From Extreme Prematurity to Remarkable Progress: Alexander's Story

How Parent and Family Education Provided Lifesaving Skills to the Parents of a Premature Baby With a Severely Compromised Airway

premature baby in an incubator

Born at just 24 weeks, Alexander faced extraordinary, life-threatening challenges from his first moments. He required resuscitation at birth and was placed on CPAP, a form of breathing support, in the delivery room. In the NICU, he was diagnosed with chronic lung disease (bronchopulmonary dysplasia) and severe subglottic stenosis, a dangerous narrowing of the airway just below the vocal cords. He required a tracheostomy (a breathing tube in his neck), ongoing ventilator support, and a gastrostomy tube for feeding.

In July 2025, at 7 months old, Alexander was admitted to Blythedale Children’s Hospital for ventilator weaning and comprehensive rehabilitation. He arrived requiring 28% supplemental oxygen through CPAP.

“In the pediatric airway, even a small amount of swelling can significantly impact breathing,” said Dr. Shahrzad Mohammadi. “When he first came to us, he was breathing very fast and was using excessive respiratory muscles in order to breathe, tiring quickly.”

Blythedale’s multidisciplinary team collaborated closely with specialists at Maimonides Medical Center — where he was born — to better understand the cause of Alexander’s airway swelling. Once it was determined that acid reflux was contributing to his condition, the team implemented targeted medication management and feeding strategies to reduce irritation and protect his airway.

At the same time, Alexander’s parents, Paola and Vianni, began training through Blythedale’s Parent and Family Education program to prepare for his care at home.

“At first, I was a little nervous because we didn’t know what to expect,” said Vianni.

The program breaks down complex care into manageable steps, teaching families how to care for a child’s tracheostomy, ventilator, medications and gastrostomy tube.

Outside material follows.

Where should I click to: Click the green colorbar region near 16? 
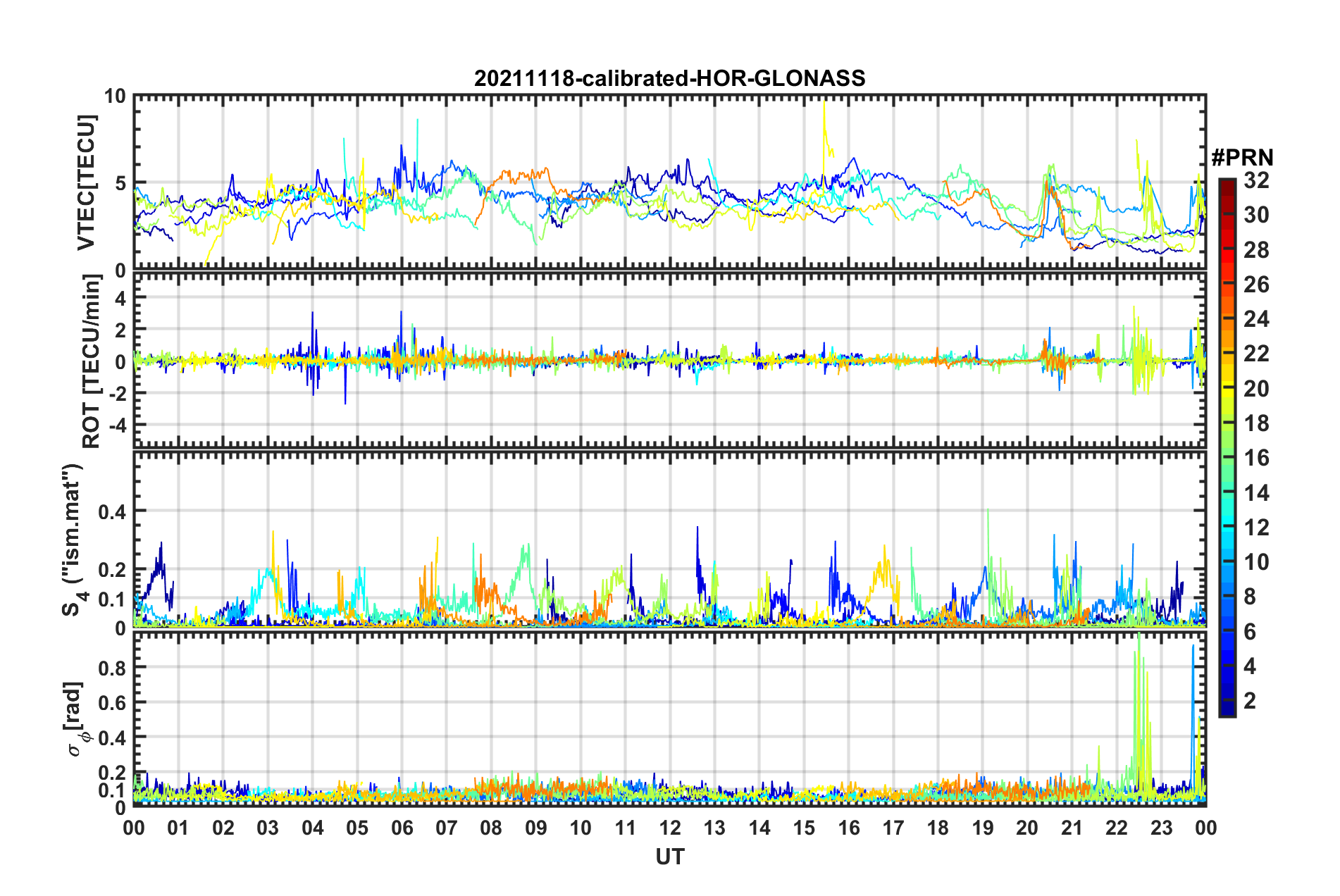coord(1227,458)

Because of Alexander’s narrowed airway, his parents also received specialized training to respond in emergencies.

“For children with critical airways like Alexander’s, parents are taught how to advocate for their child with emergency personnel,” said Angela Brennan Larkin, MSN, Ed, RN, director of the Parent and Family Education program.

Critical Airway sign that describes to EMS workers how to help a child

In an emergency, Alexander cannot be intubated. If his tracheostomy becomes dislodged, it is critical that his stoma, the opening in his airway, remains open. Larkin developed a customized curriculum that the family can share with first responders to ensure they understand how to provide lifesaving care specific to Alexander’s needs.

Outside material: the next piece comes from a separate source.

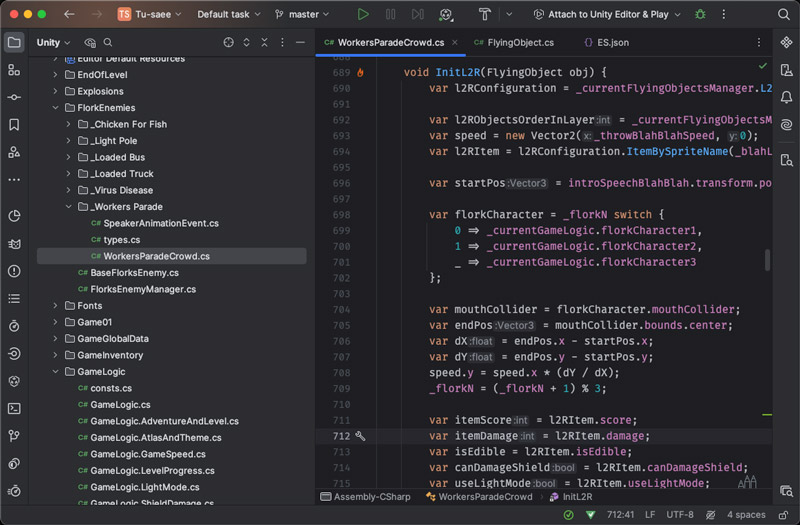
Task: Toggle the Project tool window folder icon
Action: pos(14,43)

“When families are at home, they are the experts,” Larkin said. “We want them to feel confident and competent in providing lifesaving care.”

During his time at Blythedale, Alexander made steady progress. He was gradually weaned off CPAP and now uses a tracheostomy collar for up to 12 hours a day, breathing independently and requiring ventilator support only at night. His care team is hopeful that, with continued progress, he may eventually be able to have his tracheostomy removed.

child on mats during an occupational and physical therapy session

“The therapies at Blythedale have not just been great — they’ve been fantastic,” Paola said. “When we arrived, he was unable to move. Today, he’s standing on his own.”

Through intensive speech, feeding, occupational, and physical therapies, Alexander has begun reaching key developmental milestones. He is learning to stand independently and has started to crawl. During a recent music therapy session, he actively engaged with instruments, responding to rhythm and sound — a meaningful sign of his continued growth and development.

Next month, Alexander will return home to be with his family and his older sister; a milestone they have long awaited.